Satu bulan yang lalu saya googling tentang bid’ah. Yang muncul di halaman pertama adalah kajian-kajian pengharaman bid’ah: kullu bidatin dlolalah. Mereka mengamini satu pernyataan Ibnu Umar: semua bid’ah adalah sesat. Termasuk penjelasan yang muncul dalam Wikipedia yang secara langsung mengharamkan bid’ah. Ini meresahkan, karena ternyata dakwah kita melalui tulisan dalam memanfaatkan teknologi masih terbatas.
Sah-sah saja sebetulnya khilafiyah (perbedaan) dalam islam berkembang. Akan tetapi kita tidak bisa membenarkan melihat agressiffitas Islam Transnasional melakukan berbagai cara propaganda, mempengaruhi bahkan menyerang dan menggerogoti sendi-sendi ke-Islaman kelompok lain yang telah terbangun harmonis dengan adigium “musyrik, sesat, bahkan kafir! Propaganda (baca: hasutan) “kau musyrik, kau kafir, laknatulloh” lebih menonjolkan “kewajiban” kita memilih sikap permusuhan dengan sesama muslim, apalagi kepada non muslim. Ambil saja contoh: “Jangan gunakan sistem dari orang kafir! Jangan ambil bahasa dari orang kafir! Semua itu bidah!” dan lain sebagainya.

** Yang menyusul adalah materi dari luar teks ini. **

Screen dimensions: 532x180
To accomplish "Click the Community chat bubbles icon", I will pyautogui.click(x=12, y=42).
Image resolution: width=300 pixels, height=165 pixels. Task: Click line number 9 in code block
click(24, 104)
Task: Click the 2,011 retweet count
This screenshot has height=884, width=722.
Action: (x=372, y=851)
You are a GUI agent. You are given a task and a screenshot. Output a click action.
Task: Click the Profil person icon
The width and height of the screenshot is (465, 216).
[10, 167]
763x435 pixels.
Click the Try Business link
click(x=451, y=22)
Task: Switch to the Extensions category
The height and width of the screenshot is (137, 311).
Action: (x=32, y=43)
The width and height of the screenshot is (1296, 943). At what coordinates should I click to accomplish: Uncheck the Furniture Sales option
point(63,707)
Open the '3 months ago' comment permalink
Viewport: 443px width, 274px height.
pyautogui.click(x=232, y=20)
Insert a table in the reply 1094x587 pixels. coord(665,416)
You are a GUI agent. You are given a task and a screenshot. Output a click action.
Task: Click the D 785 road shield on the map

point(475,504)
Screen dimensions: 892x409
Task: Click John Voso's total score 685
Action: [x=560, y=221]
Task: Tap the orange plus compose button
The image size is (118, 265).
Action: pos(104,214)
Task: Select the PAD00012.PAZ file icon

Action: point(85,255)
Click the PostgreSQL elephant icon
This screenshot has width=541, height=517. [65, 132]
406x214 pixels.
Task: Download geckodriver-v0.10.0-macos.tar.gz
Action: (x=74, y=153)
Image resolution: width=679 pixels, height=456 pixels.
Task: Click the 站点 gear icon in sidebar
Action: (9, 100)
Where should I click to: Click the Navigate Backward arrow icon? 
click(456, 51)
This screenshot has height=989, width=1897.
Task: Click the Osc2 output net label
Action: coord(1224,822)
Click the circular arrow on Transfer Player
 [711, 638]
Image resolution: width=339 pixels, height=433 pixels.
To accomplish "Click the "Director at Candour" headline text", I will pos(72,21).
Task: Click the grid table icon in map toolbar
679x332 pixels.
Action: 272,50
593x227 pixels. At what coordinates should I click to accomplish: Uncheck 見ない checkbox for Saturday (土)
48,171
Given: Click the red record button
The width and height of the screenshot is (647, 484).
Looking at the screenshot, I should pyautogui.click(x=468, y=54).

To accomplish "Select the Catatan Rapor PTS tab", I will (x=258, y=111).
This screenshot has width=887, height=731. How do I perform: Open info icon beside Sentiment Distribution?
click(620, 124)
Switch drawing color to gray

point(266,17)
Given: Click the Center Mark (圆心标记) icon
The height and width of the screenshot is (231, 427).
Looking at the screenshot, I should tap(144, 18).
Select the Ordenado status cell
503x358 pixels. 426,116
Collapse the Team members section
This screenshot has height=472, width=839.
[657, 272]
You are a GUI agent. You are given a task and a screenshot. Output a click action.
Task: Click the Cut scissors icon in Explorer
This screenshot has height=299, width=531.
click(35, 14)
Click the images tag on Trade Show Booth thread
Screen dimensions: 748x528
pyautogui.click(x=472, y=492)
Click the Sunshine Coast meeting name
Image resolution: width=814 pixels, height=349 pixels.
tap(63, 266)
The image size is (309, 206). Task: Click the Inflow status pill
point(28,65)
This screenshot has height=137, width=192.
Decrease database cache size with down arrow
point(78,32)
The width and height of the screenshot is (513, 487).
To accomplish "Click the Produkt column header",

Hal kontradkitif dari metode dakwah pada kita yang lebih menonjolkan pentingnya Islam untuk berproses menjadi insan ulul albab (cita-cita kader PMII), akhlakul karimah, membina persaudaraan, mementingkan sikap toleransi dan kebhinekaan (sebagaimana dalam manhaj al fikr ahlussunnah waljamaah).
Semangat mereka untuk “menyatukan” Islam dalam definisi tunggal sungguh luar biasa. Bahkan kini mereka lebih berani lagi dengan menjelekkan dan mengkafirkan saudara muslim kita. Jika kita sibuk berdakwah agar semakin banyak umat Islam dengan perilaku akhlakul karimahnya, mereka justru sibuk membuat “kafir” orang-orang yang sudah muslim.
Padahal di Amerikapun (yang mereka sebut Negara kafir) toleransi beragama juga diperjuangkan oleh banyak kalangan, berbagai kelompok agamawan, berbagai NGO dan tokoh agama untuk mempengaruhi keputusan ekskutif yang berlangsung. Ambil contoh lagi (kalau masih kurang contoh-contohnya, silakan tulsi sendiri) rencana pembakaran Al Qur’an pda tanggal 11 September 2010 di depan umum taman kota Amarillo, AMerika Serikta. Tetapi hal itu justru dihalangi oleh anggota gereja “Unitariant Universalist Fellowship” dalam kamapanye telepon dan aksi massa, juga melalui halaman facebook dengan judul terjemahan “Jangan Sampai AL Qur’an Dibakar di Taman Amrillo”[1].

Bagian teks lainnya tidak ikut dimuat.